Our ability to sense chemistry and biology in challenging scenarios, such as implantable devices for monitoring our health, or the quality of water in rivers and lakes has not advanced significantly since the fundamental breakthroughs in chem/bio-sensors of the 1970’s and 1980’s. It is becoming clear that in order to meet challenging performance specifications in terms of price and performance, these devices will have to be much more sophisticated, and in particular, adopt bio-inspired strategies to deliver platforms that can function autonomously for years. For example, many sensing platforms employ fluidic systems, and increasingly microfluidic systems to integrate functions such as sample transport, reagent addition, filtering, and detection. In the future, these fluidic systems will have a more active role in monitoring, reporting and maintaining the overall functionality of the platform. Like our own blood circulation system, fluidics in chem/bio-sensing devices will contain micro/nano-vessels and in-channel active components (e.g. integrated soft-polymer valves) capable of detecting damage, leaks, fouling, channel blockage etc., and furthermore, undertake appropriate remedial action (detect leak location & perform repairs, open blocked channels or provide alternative fluidic pathway) in order to dramatically extend the functional lifetime of the platform.

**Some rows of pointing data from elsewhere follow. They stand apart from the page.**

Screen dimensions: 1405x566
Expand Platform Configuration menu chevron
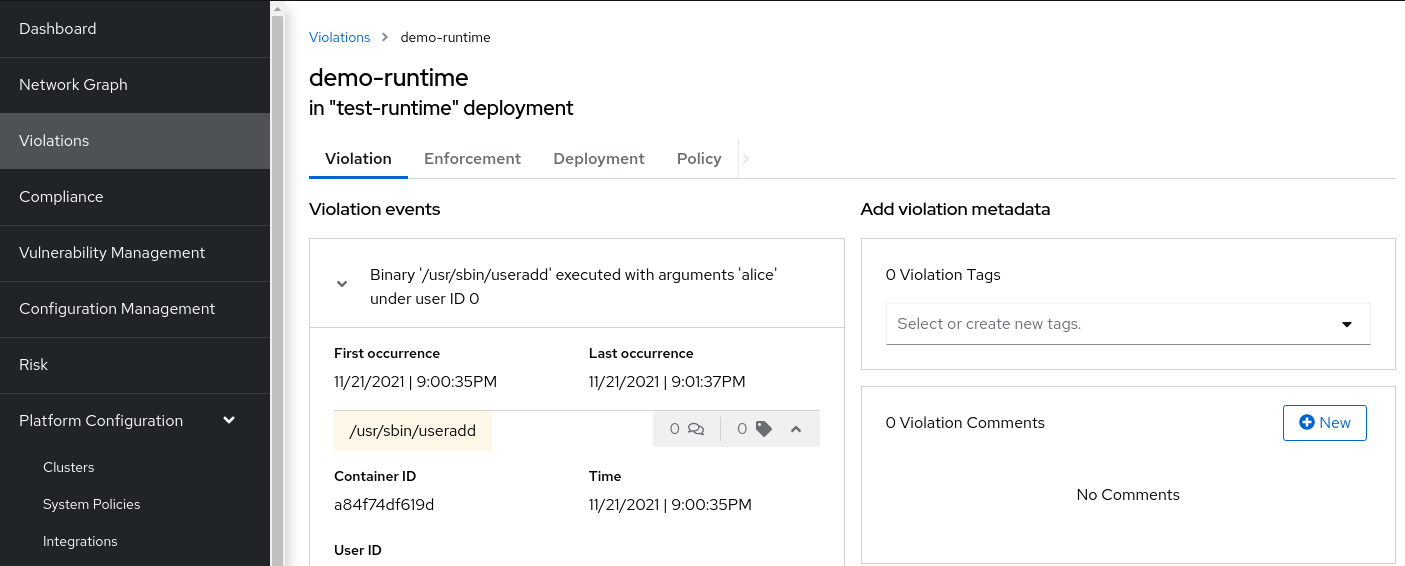click(229, 420)
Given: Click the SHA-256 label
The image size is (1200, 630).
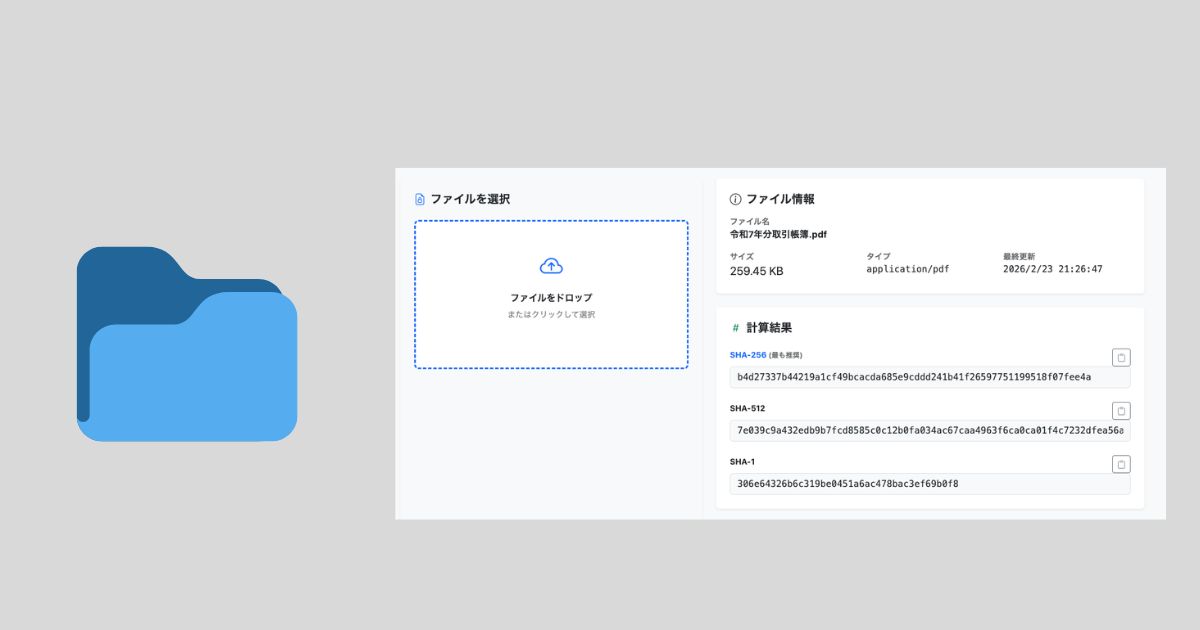Looking at the screenshot, I should [747, 355].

Access to 3D additive technologies, in combination with directed polymer self-assembly, now enables such soft polymer actuators to be created with nano-scale resolution inside microfluidic channels for fluid control, or to provide channels with switchable characteristics such as surface roughness [1], or controlled uptake and release of molecular guests. In addition, fluidic coatings can optically report their condition (e.g. whether they are in binding or passive form, or molecular guests are bound) reflecting the chemical status along the entire length of the fluidic system, rather than at a localised detector [2]. The same characteristics can be integrated into micro-vehicles such as droplets, beads and vesicles, or microrobots that can also move spontaneously or be externally directed to specific locations, where they can perform these and other tasks [3, 4]. In this lecture, I will present practical examples of these exciting concepts and suggest strategies for their further implementation into functional futuristic devices.
References
1. J.E. Stumpel, B. Ziolkowski, L. Florea, D. Diamond, D.J. Broer, A. Schenning, Acs Applied Materials & Interfaces, 6 (2014) 7268-7274.
2. L. Florea, C. Fay, E. Lahiff, T. Phelan, N.E. O'Connor, B. Corcoran, D. Diamond, F. Benito-Lopez, Lab on a Chip, 13 (2013) 1079-1085.
3. L. Florea, K. Wagner, P. Wagner, G. G. Wallace, F. Benito‐Lopez, D. L. Officer, D. Diamond, Adv. Mater. 26, 7339 (2014).
4. W. Francis, C. Fay, L. Florea, D. Diamond, Chem. Commun. 51, 2342 (2015).